*TASK BRIEF*:
Decide whether each statement agrees with the interview with Henri de Castries, answering yes or no and quoting the interview's deciding words: (a) he worked more than ten years as a civil servant at the Finance Ministry; (b) his preferred movie is The Duellists; (c) he picked blue as his color because it is the color of the forest.

Henri de Castries (H.76)
The Man with Vision

Paris. We were quite excited to meet Henri in the luxurious offices of AXA in the 8th district of Paris. Perfectly on time, he took us around, showed us his office, the room where the Executive Board takes places. After that, we had a fascinating 45 minutes interview, where he talked to us about AXA and his role as a CEO.

Read full transcript…

HEC UNITED: Hi Henri!

Let’s start with a little Chinese Portrait: we are going to ask you short questions and you will have to answer with just one word and justify it if you want.

Are you ready? Ok so if you were… a colour?

HDC: Blue, because it’s the colour of the sea and the colour of the sky.

H: An animal?

HDC: African buffalo.

H: A meal? 

HDC: Ah! A meal from the Club des Cents, which is a club I am belonging to. Every meal of the Club des Cents is a great one. (laughs)

H: A song?

HDC: (hesitates…) A religious one, Trouver dans ma vie ta présence.

H: A movie?

HDC: My preferred movie is The Duellists, from Ridley Scott. It’s the story of two officers during the Revolutionary and then Napoleonic wars. Phenomenal story.

H: A sin?

HDC: All of them. (smiles)

H: An object?

HDC: A Swiss-knife, because it can be used for many purposes.

H: A sport or a game?

HDC: Hunting and rugby, for obvious reasons! (laughs)

H: A book?

HDC: Two different answers. One of them is the diary of the Général Marbot, who was one of the youngest officers in the Napoleonic wars. He took part in the very first Revolutionary wars and ended up as a colonel in Waterloo.

The other one that I liked very much is an economic book, Wealth and Poverty of the Nations, written 20 years ago by David Landes, a British economist.

H: A (super)hero? It can be Superman or a real person.

HDC: Maybe one of the founding fathers of the American Revolution, because it is an interesting story.

“As business people, I think we have to say what we think about the way the country is managed. After all we are huge tax payers, and it’s not illegitimate to have a judgement on the way the money we pay is used.”

H: Now, can you try to sum up your professional story in just 30 seconds?

HDC: Ok, short and simple. I spent a little less than 10 years as a civil servant at the Finance Ministry, doing in particular the privatization of state-owned companies. And then I’ve been for 26 years at AXA, developing the group. We have built the teams over the years and made AXA the first insurance brand worldwide.

H: Let’s talk about this “success story” a bit more. How did you manage to make AXA the world’s first insurer?

HDC: First, I had the privilege of working initially with the founder of the group, Claude Bébéar, who had a very clear vision about the way you could become international in such a business. Second, what I have tried to do over the years is pretty simple: combining the ability to develop a vision of the world and the way your business can change over the years, with the progressive build up of teams. With great people, you can delegate to, rely on and deal with. So vision + team spirit, I think this is what has worked, with the ability to understand that even if your are successful, not everything is right, and you need to try to improve every morning.

*DATASET CONTENT*:

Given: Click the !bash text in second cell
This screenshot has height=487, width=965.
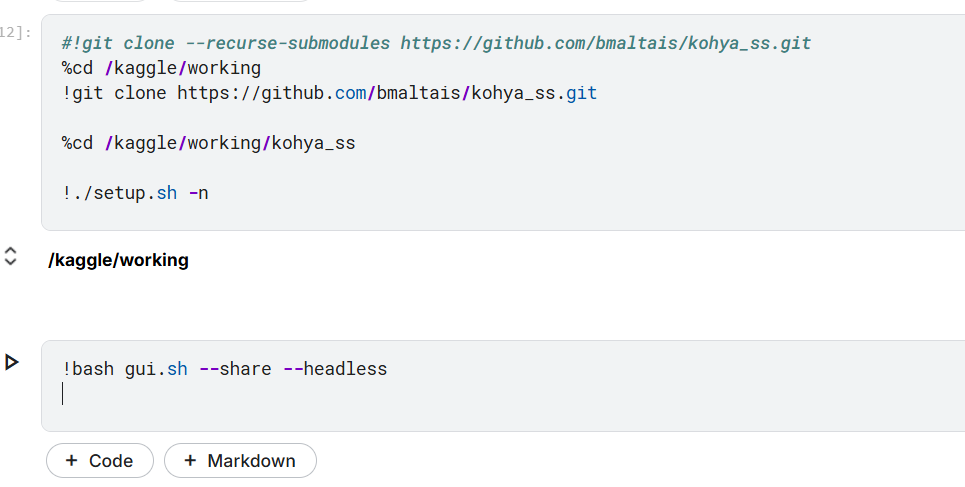Looking at the screenshot, I should 88,369.
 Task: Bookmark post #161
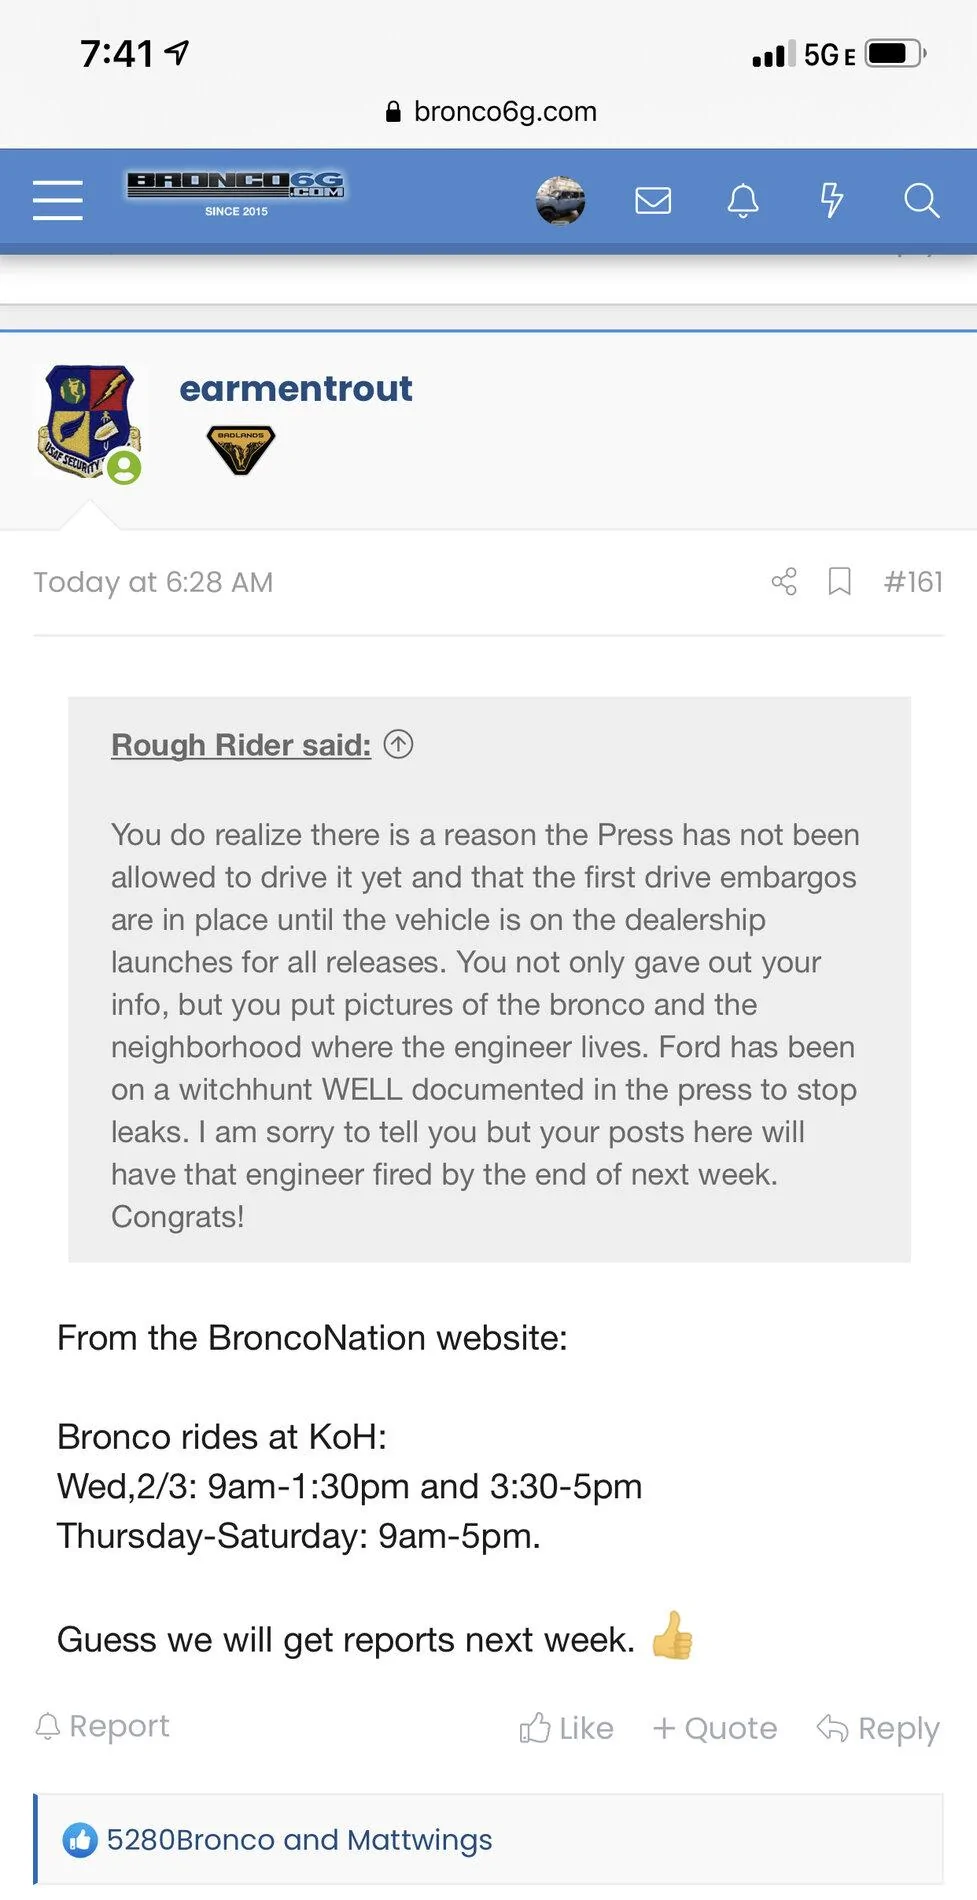[x=840, y=581]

*OUTPUT FOR THIS EXERCISE*:
(a) No: "I spent a little less than 10 years as a civil servant at the Finance Ministry"
(b) Yes: "My preferred movie is The Duellists, from Ridley Scott."
(c) No: "Blue, because it’s the colour of the sea and the colour of the sky."